Angiotensin II stimulates and angiotensin-converting enzyme inhibitor decreases endothelin-1 expression. Effects of the angiotensin-type 1 antagonist (angiotensin receptor blocker) on tissue expression of endothelin-1 in hypertension remained unknown. We investigated the effects of angiotensin-type 1 antagonist with and without co-administration of the aldosterone receptor antagonist spironolactone on cardiac expression of endothelin-1 mRNA. Angiotensin receptor blocker (candesartan, 1.0 mg/kg per day) was orally administered to male spontaneously hypertensive stroke-prone rats/Izm from 4 weeks of age for 4 weeks, 12 weeks and 28 weeks (angiotensin receptor blocker group). Lowdose spironolactone (10 mg/kg per day, s.c.), which does not affect blood pressure, was co-administered with angiotensin-type 1 antagonist for 28 weeks (angiotensin-type 1 antagonist + spironolactone group).
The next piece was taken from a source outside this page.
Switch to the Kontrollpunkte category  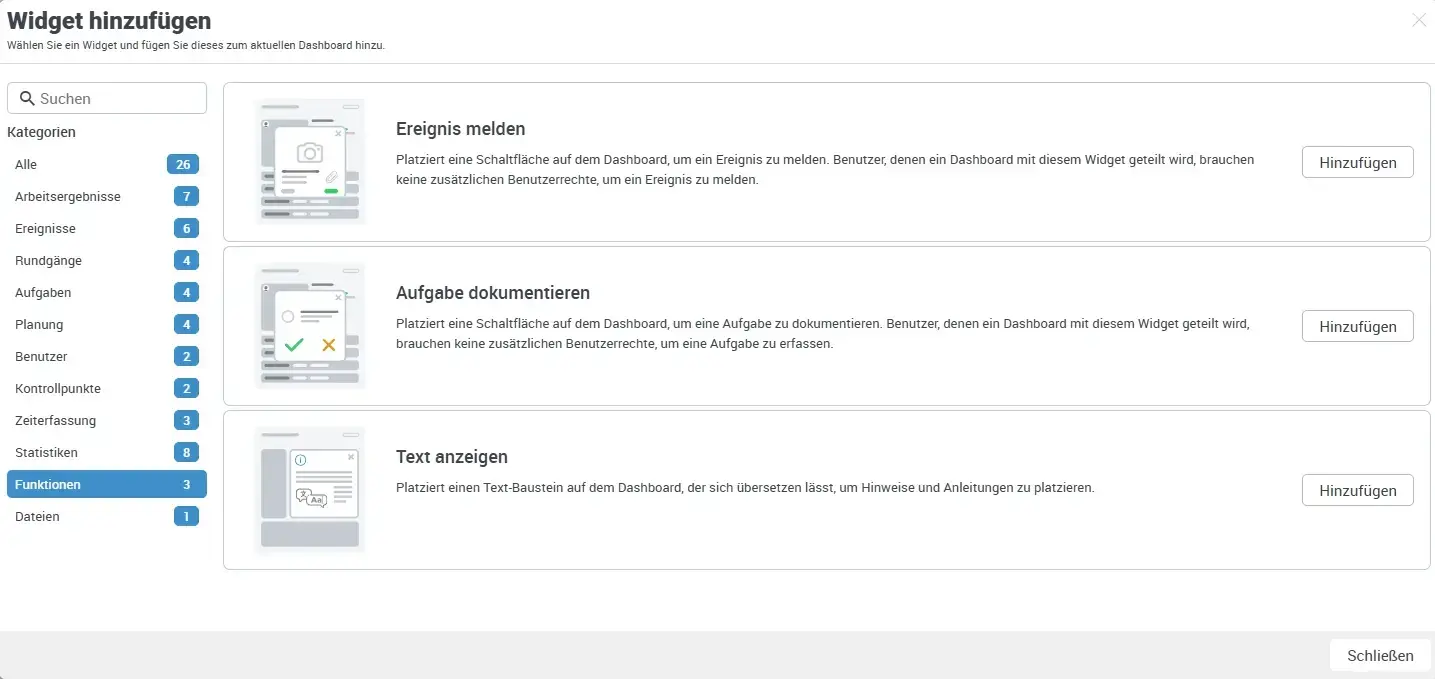click(56, 388)
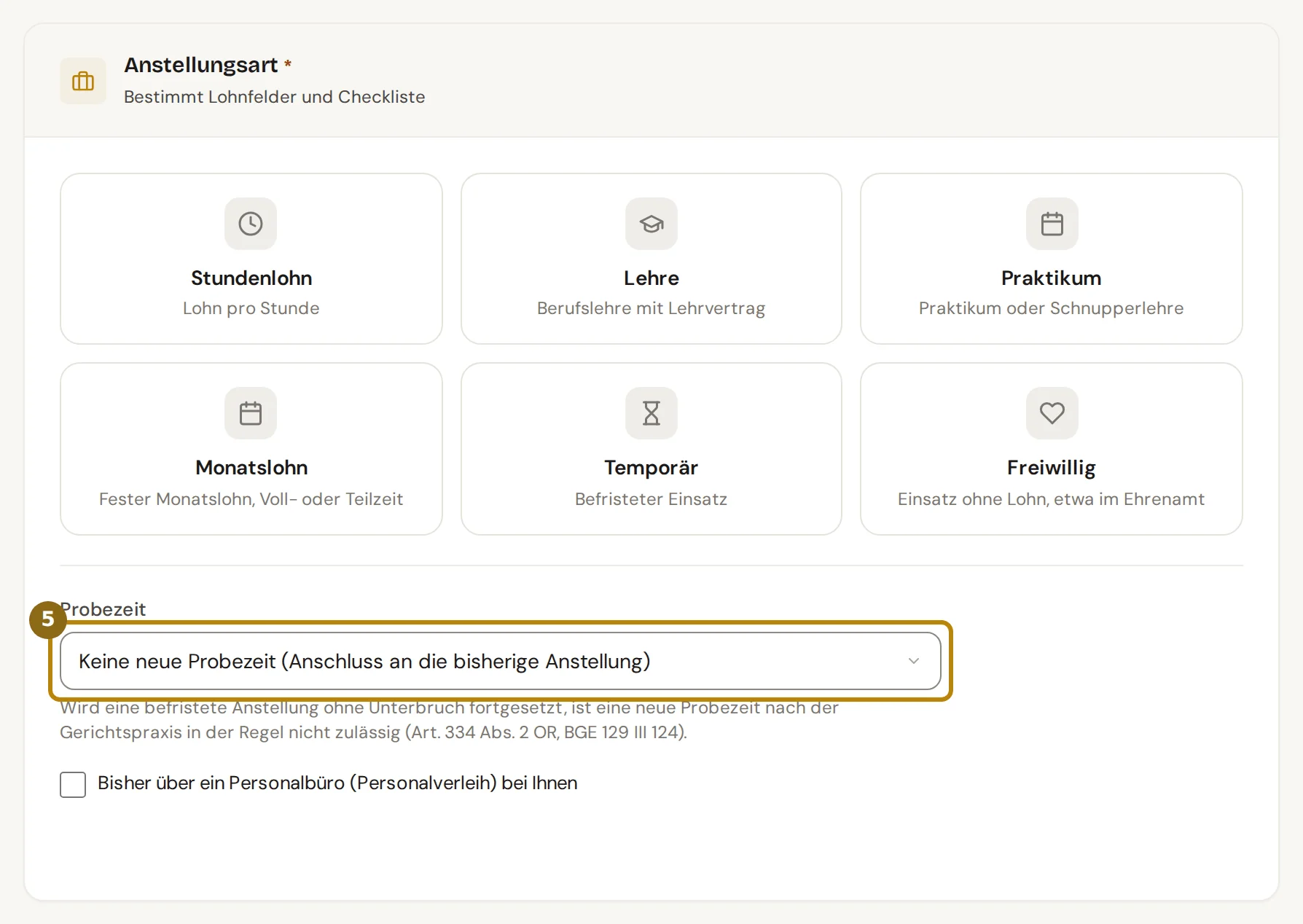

Cardiac expression of endothelin-1 mRNA was determined. In the angiotensin receptor blocker group, although cardiac expression of endothelin-1 mRNA was significantly decreased after 4 weeks of treatment, it was significantly increased after 12 weeks and 28 weeks of treatment. In the angiotensin receptor blocker + spironolactone group, while systolic blood pressure did not show a further decrease from that in the angiotensin receptor blocker group, cardiac expression of endothelin-1 mRNA was decreased to the level in the untreated group. These results suggest that effects on endothelin-1 expression could modify the cardioprotective effects of angiotensin receptor blocker. Coadministration of angiotensin receptor blocker with low-dose spironolactone is recommended for further cardioprotection via suppression of endothelin-1 expression.